Trecho do texto -
:::
Simpson, Anne. “Frente a frente com J.K. Rowling: Lançando um feitiço sobre mentes jovens”. The Herald, 7 de dezembro de 1998.

J.K. Rowling está usando um casaco de veludo longo e preto que esvoaça atrás dela enquanto caminha na brisa da [rua] George IV Bridge. O revestimento é de seda vermelha que emite luz como uma chama. Poderia ser um casaco de bruxo, exceto pelos bolsos não serem grandes o bastante para todas as coisas estranhas carregadas por mágicos cautelosos. Ainda, é um mistério que Joanne Rowling tenha sido atraída a este casaco em particular mais que a todos os outros. Ela o comprou outro dia destes para uma ocasião especial em Londres, e ele lhe deu sorte imediata. Quando voltou para casa em Edimburgo naquela noite, ela tinha um cheque de £2.500 na bolsa. Harry Potter tinha feito sua mágica novamente.

Pelo segundo ano consecutivo, o órfão mágico e sua criadora ganharam o mais importante prêmio britânico de ficção infantil: o Smarties Prize, que recebe votos dos críticos mais rigorosos de todos, as próprias crianças. É quase impossível ultrapassar o impacto “enfeitiçador” de Harry nos jovens leitores. De fato, a própria habilidade de Rowling na magia tem levado o feitiço de Harry mais longe além da faixa de público dos nove aos 12 anos de idade. Os dois títulos existentes – sete são previstos – agora são leituras obrigatórias de adultos que reconhecem que, como metade dos melhores romances já escritos, estes estão além de serem um pouco loucos, abarrotados de surpresas, e com abundância de beleza e vida. O primeiro, Harry Potter e a Pedra Filosofal, até mesmo vem com uma versão para crescidinhos no Natal que, por alguma travessura sazonal por parte dos editores, é £2 mais cara que a versão infantil.

Mas, com a segunda vitória nas mãos, os louvores do Smarties têm um gosto ainda mais doce para Rowling, porque confirma que a narrativa inicial não foi um golpe de sorte. Além disso, ela duvida que algum dos livros futuros lhe dê tanta dor de cabeça quanto o mais novo vencedor. “Mas quando eu finalizei Harry Potter e a Câmara Secreta, senti que era melhor que o Livro Um. Então, esse novo prêmio meio que prova isso”. Na verdade, após a publicação em julho passado, Câmara Secreta foi direto ao topo da lista de livros em capa dura mais vendidos na categoria de ficção para adultos, onde permaneceu por um mês. Agora, ele também foi indicado para o prêmio Whitbread Children’s Book of the Year, a ser anunciado em janeiro próximo, levando um prêmio de £10.000.
:::
Linhas fornecidas -
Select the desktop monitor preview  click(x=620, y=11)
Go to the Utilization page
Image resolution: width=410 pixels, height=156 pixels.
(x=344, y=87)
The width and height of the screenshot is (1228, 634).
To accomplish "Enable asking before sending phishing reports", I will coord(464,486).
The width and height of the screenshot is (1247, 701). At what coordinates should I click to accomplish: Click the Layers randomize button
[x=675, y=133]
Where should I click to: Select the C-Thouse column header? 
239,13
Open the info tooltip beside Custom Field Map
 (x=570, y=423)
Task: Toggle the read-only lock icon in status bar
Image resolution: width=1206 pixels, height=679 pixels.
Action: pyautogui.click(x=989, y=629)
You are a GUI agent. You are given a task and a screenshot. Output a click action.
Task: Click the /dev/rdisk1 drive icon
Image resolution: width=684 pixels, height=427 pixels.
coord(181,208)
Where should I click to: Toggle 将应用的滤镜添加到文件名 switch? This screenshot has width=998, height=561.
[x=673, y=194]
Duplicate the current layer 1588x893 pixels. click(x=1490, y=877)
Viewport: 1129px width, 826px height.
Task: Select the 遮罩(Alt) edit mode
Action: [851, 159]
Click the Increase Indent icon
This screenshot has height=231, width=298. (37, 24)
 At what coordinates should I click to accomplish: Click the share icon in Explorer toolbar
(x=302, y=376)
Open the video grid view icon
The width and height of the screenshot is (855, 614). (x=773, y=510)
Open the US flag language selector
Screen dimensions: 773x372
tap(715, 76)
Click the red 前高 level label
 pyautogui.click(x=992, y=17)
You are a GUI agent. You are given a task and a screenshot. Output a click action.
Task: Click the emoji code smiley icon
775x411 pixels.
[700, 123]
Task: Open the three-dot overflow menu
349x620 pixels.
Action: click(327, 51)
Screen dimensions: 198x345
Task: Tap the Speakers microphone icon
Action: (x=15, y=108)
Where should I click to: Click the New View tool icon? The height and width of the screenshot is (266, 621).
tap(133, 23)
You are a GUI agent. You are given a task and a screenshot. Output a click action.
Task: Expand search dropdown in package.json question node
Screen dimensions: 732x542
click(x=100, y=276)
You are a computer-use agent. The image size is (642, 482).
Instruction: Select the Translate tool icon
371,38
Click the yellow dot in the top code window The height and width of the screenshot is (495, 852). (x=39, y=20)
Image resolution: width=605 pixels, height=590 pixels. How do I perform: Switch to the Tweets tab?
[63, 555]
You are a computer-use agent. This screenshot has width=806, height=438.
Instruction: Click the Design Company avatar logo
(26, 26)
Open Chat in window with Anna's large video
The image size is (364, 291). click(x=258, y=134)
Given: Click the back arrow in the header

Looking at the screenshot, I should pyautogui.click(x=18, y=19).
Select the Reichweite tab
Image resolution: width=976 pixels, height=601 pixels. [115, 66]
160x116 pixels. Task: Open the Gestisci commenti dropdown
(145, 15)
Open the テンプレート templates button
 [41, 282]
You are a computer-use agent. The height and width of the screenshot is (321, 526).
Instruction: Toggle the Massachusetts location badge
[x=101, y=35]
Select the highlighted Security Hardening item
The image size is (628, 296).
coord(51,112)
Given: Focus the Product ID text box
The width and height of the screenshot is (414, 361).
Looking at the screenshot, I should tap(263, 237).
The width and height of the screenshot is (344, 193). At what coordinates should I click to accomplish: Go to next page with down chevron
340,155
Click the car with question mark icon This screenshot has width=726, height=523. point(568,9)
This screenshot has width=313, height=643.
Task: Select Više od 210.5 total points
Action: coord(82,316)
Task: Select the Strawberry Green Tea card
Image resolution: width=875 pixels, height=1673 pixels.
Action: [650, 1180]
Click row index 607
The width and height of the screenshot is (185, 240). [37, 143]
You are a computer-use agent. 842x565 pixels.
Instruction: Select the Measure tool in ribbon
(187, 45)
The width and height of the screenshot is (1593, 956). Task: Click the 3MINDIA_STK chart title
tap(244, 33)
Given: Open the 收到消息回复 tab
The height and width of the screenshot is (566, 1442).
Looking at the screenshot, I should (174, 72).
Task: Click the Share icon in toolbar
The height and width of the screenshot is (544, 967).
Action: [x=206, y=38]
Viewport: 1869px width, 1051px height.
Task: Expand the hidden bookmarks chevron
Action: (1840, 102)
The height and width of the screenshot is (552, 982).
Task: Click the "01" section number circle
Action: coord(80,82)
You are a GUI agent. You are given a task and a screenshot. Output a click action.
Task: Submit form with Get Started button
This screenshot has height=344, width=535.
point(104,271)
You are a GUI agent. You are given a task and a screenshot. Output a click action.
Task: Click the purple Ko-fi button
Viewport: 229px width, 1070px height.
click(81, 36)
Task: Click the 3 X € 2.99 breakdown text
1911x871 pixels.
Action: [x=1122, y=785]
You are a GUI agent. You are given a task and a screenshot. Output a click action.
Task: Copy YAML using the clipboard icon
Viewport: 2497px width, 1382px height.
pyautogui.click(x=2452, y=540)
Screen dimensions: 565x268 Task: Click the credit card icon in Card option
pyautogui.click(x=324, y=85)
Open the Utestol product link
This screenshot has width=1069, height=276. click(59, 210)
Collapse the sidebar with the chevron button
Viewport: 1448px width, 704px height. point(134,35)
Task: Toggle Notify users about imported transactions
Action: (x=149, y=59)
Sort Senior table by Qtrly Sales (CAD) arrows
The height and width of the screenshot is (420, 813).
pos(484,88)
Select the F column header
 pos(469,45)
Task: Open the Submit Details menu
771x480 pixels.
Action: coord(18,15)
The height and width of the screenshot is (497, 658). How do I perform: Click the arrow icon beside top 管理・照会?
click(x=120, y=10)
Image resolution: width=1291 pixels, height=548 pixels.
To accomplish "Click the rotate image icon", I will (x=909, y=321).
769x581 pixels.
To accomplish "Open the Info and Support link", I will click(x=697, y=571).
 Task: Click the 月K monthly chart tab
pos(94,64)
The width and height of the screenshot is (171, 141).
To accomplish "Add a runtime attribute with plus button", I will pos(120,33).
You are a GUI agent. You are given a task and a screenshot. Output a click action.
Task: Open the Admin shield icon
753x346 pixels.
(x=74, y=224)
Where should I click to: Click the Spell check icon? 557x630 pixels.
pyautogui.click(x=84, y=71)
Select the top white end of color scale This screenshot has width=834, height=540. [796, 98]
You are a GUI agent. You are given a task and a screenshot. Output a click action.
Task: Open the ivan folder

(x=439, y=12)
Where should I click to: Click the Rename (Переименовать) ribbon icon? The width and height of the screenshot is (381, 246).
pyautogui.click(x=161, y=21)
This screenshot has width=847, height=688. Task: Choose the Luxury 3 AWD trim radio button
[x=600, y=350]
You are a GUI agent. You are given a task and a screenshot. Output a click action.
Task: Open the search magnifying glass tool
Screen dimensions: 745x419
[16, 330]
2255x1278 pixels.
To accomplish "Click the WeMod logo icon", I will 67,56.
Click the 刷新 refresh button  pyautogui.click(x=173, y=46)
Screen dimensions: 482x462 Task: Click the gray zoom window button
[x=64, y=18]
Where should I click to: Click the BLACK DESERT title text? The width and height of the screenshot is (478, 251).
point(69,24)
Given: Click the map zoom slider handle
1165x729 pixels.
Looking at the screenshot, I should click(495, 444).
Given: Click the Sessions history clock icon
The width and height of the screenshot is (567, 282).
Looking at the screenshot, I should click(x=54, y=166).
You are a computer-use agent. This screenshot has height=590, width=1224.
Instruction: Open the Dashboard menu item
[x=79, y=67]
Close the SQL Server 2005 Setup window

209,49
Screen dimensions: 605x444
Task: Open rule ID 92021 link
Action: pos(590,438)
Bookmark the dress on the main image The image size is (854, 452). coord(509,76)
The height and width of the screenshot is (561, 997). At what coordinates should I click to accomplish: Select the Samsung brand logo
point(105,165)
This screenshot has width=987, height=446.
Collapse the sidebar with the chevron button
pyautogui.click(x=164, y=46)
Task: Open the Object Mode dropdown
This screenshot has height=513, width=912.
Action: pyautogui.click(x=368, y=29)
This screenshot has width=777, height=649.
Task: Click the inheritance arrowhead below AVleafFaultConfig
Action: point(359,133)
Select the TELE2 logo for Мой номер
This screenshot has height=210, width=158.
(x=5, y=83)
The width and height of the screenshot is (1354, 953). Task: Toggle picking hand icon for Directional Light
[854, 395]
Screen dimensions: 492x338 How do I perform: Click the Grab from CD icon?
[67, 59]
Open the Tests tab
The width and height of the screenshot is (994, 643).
:::
Tarefa proposta A - Diga se cada afirmação abaixo concorda com a reportagem sobre J.K. Rowling, respondendo sim ou não e citando as palavras do texto que decidem a questão: (i) o casaco de Rowling tem forro de seda vermelha; (ii) a versão para adultos de Harry Potter e a Pedra Filosofal custa menos que a versão infantil; (iii) Câmara Secreta ficou um mês no topo da lista de mais vendidos.
Tarefa proposta B - Transcreva da reportagem sobre J.K. Rowling o trecho começando por "Mas, com a segunda" e seguindo até "prêmio de £10.000.".

Resposta do exercício A -
(i) Sim: "O revestimento é de seda vermelha que emite luz como uma chama."
(ii) Não: "é £2 mais cara que a versão infantil."
(iii) Sim: "onde permaneceu por um mês."

Resposta do exercício B -
Mas, com a segunda vitória nas mãos, os louvores do Smarties têm um gosto ainda mais doce para Rowling, porque confirma que a narrativa inicial não foi um golpe de sorte. Além disso, ela duvida que algum dos livros futuros lhe dê tanta dor de cabeça quanto o mais novo vencedor. “Mas quando eu finalizei Harry Potter e a Câmara Secreta, senti que era melhor que o Livro Um. Então, esse novo prêmio meio que prova isso”. Na verdade, após a publicação em julho passado, Câmara Secreta foi direto ao topo da lista de livros em capa dura mais vendidos na categoria de ficção para adultos, onde permaneceu por um mês. Agora, ele também foi indicado para o prêmio Whitbread Children’s Book of the Year, a ser anunciado em janeiro próximo, levando um prêmio de £10.000.